Ochre operates medical practices and medical recruitment services in rural and regional areas as well as general practices in Calwell and Kaleen.
Ochre chief operating officer John Burns said the company planned to operate a ''hub and spoke'' model in Canberra which provided services in the north and the south.
''We'll have a hub which will have a very strong training focus and then we'll have a spoke model where we're going into under-serviced areas of Canberra,'' Mr Burns said.
''Those spoke sites will have stand-alone medical centres but they will also feed back into the hub in terms of accessing the training. We'd have doctors, nurses and allied health practitioners shared among the network.''
It was likely the Calwell and Kaleen practices would become ''spoke'' sites.

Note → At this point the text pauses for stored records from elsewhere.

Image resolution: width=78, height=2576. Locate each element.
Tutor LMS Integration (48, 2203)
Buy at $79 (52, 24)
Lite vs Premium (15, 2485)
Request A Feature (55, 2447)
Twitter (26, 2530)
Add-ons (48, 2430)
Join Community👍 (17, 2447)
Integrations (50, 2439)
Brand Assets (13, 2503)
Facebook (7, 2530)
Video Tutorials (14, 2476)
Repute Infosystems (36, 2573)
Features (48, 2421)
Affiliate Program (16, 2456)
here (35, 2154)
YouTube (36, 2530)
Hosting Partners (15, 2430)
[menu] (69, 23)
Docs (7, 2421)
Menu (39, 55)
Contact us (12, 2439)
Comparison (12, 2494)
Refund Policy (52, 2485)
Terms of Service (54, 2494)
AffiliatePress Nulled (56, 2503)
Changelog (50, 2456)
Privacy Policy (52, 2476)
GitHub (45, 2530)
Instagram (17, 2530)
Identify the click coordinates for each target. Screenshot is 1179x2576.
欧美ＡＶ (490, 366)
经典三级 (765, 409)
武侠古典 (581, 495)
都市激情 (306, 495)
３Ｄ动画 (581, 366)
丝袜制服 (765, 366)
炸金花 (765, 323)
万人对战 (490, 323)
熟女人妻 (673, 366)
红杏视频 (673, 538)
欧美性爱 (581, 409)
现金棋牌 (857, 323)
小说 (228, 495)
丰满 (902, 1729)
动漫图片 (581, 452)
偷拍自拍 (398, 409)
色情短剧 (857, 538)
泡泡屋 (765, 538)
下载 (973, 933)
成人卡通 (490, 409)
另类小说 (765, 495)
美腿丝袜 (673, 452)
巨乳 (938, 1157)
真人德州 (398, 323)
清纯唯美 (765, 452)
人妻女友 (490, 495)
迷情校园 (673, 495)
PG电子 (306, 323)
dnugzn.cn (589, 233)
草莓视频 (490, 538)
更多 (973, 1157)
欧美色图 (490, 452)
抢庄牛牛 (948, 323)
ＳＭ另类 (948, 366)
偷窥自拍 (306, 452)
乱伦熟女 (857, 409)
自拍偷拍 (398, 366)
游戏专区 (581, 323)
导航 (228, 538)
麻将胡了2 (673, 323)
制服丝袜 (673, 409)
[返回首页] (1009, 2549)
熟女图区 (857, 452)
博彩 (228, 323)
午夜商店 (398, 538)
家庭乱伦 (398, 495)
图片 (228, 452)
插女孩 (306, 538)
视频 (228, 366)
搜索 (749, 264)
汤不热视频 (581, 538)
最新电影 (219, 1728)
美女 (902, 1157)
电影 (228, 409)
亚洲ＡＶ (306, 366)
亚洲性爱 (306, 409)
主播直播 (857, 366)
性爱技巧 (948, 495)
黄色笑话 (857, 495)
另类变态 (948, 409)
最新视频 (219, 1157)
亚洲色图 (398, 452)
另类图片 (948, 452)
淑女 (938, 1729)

Ochre is also hoping to soon finalise a partnership agreement to train health-care workers.
''The biggest aspect for us is about bringing new practitioners to Canberra: GPs and allied health and nurses, incorporating some existing services in the area and basically training the next generation of providers,'' he said.
Mr Burns said he had already recruited a doctor from the United Kingdom and one from the United States to work in Canberra and would be seeking more to help staff the super clinic.
''At the moment we're looking at overseas recruitment from Canada, the UK and the US and also from interstate,'' he said.
''But rather than take doctors from other areas, we really want to look at the training of that next wave. As the medical students come out of ANU we want to give them opportunities and actually retain them in the market.''
Mr Burns said many younger doctors were attracted to working in the collaborative care model offered in super clinics.
''They also want to have more flexible work arrangements, which a group centre allows,'' he said.
''And you actually find that with some of the more-established doctors - particularly in Canberra, which has quite a lot of small one and two-doctor practices - it actually extends their working life because they can take leave and in a work environment where they can bounce ideas off their peers.''
ACT Labor MPs Gai Brodtmann and Andrew Leigh praised the clinic's focus on providing better outcomes and convenience for patients.
The Federal Government is investing $650million in more than 60 GP super clinics.